● **PROBLEM STATEMENT**: Report each line of the entries that contains the word "Focus", copied in full.
++++
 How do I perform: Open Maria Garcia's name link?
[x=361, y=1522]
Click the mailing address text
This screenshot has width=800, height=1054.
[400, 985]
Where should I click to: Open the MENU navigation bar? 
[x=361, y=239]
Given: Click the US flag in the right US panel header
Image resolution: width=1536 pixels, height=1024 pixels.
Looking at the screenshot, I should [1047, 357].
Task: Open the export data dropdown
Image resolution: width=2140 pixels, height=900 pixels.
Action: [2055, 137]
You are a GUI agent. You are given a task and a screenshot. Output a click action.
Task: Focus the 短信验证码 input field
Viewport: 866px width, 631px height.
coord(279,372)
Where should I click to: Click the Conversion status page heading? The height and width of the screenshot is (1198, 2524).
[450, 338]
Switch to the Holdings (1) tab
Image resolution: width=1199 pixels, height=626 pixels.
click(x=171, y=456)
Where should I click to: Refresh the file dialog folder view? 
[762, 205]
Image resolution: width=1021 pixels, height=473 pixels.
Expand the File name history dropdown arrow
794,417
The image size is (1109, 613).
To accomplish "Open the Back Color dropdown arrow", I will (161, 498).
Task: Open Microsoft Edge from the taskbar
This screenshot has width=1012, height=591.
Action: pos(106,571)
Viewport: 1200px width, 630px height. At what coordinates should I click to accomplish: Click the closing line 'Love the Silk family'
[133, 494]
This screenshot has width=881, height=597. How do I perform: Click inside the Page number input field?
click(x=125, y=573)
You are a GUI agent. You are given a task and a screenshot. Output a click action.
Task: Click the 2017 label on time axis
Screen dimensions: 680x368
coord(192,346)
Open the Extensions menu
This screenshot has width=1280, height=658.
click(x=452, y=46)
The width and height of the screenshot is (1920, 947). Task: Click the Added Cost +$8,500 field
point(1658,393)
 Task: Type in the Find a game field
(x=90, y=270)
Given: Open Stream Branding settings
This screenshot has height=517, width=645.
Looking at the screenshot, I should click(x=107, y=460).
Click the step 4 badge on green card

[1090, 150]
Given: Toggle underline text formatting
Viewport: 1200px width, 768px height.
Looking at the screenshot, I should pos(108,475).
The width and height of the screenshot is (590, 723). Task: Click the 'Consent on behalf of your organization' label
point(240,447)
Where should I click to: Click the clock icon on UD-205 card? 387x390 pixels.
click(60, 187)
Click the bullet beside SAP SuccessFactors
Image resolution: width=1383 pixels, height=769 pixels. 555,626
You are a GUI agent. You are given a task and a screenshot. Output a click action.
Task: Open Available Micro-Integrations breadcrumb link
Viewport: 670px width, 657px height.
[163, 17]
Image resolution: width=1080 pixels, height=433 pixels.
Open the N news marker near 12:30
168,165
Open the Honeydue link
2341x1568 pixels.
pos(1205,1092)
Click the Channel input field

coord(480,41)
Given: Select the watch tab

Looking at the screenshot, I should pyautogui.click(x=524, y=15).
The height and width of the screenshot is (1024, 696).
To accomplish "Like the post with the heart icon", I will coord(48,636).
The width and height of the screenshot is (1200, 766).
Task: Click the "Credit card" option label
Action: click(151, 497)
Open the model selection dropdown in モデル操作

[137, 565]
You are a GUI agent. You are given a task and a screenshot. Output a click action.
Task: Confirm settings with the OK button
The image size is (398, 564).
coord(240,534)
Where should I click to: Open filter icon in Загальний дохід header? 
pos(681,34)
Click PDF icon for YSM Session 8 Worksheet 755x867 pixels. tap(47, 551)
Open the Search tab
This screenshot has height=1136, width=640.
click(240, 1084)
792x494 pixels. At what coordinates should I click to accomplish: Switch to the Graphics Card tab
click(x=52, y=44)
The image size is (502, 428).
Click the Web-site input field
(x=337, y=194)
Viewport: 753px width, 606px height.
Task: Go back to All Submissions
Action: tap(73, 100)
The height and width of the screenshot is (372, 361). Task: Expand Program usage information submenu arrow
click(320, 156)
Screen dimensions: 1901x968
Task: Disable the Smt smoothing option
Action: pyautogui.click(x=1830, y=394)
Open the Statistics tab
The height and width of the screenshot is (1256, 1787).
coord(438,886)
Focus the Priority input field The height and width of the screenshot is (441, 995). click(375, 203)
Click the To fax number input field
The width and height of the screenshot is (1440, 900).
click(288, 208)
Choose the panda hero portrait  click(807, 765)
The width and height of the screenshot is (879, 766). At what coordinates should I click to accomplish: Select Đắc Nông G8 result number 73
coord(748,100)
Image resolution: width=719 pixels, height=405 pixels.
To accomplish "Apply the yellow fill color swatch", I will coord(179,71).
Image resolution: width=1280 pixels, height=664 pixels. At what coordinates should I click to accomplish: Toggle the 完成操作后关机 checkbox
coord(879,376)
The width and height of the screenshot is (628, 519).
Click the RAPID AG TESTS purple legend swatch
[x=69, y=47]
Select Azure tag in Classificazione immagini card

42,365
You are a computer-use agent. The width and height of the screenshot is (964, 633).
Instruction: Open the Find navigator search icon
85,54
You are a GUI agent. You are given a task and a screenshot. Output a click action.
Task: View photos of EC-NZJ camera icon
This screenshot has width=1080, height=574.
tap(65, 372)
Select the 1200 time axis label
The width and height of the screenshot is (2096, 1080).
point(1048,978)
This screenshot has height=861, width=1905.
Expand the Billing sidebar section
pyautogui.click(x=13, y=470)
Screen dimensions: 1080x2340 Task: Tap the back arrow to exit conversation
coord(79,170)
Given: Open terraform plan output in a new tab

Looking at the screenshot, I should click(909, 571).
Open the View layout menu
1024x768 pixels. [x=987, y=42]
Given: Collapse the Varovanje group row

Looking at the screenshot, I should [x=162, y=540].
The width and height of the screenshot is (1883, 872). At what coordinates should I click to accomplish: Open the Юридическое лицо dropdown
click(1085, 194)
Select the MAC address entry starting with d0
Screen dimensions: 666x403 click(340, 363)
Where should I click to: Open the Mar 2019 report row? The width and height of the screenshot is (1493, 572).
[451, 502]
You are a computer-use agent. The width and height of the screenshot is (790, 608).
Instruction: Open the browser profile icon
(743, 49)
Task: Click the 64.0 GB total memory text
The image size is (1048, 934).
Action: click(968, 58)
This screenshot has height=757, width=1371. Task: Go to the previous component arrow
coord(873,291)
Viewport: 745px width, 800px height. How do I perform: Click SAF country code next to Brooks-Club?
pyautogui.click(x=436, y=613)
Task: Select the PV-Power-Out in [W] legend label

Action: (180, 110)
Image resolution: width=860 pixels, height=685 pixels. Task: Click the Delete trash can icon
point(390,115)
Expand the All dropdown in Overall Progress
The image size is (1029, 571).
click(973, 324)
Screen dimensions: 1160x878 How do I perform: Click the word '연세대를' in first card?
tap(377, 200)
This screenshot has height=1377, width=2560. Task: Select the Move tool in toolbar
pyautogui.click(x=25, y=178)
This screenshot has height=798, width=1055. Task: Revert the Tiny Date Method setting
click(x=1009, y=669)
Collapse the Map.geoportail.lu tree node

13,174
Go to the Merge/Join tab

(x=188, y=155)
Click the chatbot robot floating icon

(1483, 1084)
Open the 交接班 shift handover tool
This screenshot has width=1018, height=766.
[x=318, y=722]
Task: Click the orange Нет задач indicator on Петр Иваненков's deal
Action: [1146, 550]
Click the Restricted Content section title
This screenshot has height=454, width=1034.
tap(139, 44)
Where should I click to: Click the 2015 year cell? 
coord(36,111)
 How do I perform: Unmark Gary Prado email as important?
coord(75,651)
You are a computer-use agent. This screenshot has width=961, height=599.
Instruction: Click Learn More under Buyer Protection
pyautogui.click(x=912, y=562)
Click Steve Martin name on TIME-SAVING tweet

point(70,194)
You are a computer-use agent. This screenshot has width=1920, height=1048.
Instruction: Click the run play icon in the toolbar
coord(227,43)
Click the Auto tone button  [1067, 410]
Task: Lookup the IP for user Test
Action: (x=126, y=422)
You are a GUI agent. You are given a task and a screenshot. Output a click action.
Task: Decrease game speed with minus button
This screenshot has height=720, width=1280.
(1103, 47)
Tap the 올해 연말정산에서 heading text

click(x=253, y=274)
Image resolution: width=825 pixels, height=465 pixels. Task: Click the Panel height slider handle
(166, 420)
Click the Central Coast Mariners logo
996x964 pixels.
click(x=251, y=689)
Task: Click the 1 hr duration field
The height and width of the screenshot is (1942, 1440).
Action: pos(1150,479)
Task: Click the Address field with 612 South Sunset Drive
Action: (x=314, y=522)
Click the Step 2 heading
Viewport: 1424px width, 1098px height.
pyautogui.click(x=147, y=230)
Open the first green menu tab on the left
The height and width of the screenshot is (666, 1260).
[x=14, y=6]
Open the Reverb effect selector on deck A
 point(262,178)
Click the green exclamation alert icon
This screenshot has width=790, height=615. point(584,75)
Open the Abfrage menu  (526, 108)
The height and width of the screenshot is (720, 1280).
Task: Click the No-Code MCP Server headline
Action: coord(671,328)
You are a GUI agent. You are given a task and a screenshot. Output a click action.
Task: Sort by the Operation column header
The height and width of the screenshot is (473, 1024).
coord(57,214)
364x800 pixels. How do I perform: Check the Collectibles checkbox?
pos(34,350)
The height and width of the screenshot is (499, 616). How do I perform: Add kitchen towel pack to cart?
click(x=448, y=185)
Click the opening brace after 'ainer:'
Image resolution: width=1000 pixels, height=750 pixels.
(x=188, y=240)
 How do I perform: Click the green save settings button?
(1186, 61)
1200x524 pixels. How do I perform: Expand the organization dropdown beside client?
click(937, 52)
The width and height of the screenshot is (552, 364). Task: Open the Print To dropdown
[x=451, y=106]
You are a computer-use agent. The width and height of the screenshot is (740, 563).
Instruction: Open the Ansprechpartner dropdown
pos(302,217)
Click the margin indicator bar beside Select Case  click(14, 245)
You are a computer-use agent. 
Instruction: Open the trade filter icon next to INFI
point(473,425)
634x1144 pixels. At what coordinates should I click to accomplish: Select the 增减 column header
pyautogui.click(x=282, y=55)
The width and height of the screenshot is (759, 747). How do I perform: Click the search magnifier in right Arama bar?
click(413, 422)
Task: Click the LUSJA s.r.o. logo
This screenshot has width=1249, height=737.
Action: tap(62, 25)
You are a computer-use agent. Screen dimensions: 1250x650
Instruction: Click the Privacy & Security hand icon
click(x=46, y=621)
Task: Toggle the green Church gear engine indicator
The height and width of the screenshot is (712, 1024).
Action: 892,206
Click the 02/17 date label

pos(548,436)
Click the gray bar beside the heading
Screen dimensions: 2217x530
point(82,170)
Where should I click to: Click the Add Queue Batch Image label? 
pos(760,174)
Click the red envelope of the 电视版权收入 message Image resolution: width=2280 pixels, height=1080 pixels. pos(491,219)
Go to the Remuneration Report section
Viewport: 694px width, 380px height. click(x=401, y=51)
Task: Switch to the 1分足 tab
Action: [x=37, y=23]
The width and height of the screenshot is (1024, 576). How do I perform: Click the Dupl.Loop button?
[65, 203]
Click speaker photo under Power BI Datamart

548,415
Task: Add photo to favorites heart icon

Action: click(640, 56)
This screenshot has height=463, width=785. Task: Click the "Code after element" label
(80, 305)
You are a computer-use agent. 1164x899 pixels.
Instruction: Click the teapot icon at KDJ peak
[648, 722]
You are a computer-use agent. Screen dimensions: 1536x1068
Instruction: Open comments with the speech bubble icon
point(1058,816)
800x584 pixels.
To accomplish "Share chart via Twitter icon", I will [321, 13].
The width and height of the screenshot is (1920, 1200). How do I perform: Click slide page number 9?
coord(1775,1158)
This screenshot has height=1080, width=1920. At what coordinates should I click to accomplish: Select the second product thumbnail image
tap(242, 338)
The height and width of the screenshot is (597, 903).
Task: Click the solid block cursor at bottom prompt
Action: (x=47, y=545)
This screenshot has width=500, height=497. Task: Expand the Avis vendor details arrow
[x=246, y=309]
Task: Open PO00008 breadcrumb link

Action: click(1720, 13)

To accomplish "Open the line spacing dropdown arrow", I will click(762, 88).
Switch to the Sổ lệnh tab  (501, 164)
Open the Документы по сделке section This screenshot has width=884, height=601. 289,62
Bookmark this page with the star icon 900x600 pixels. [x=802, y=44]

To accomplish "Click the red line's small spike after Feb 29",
++++
● **EXERCISE SOLUTION**:
Task: Focus the 短信验证码 input field
Focus the Priority input field The height and width of the screenshot is (441, 995). click(375, 203)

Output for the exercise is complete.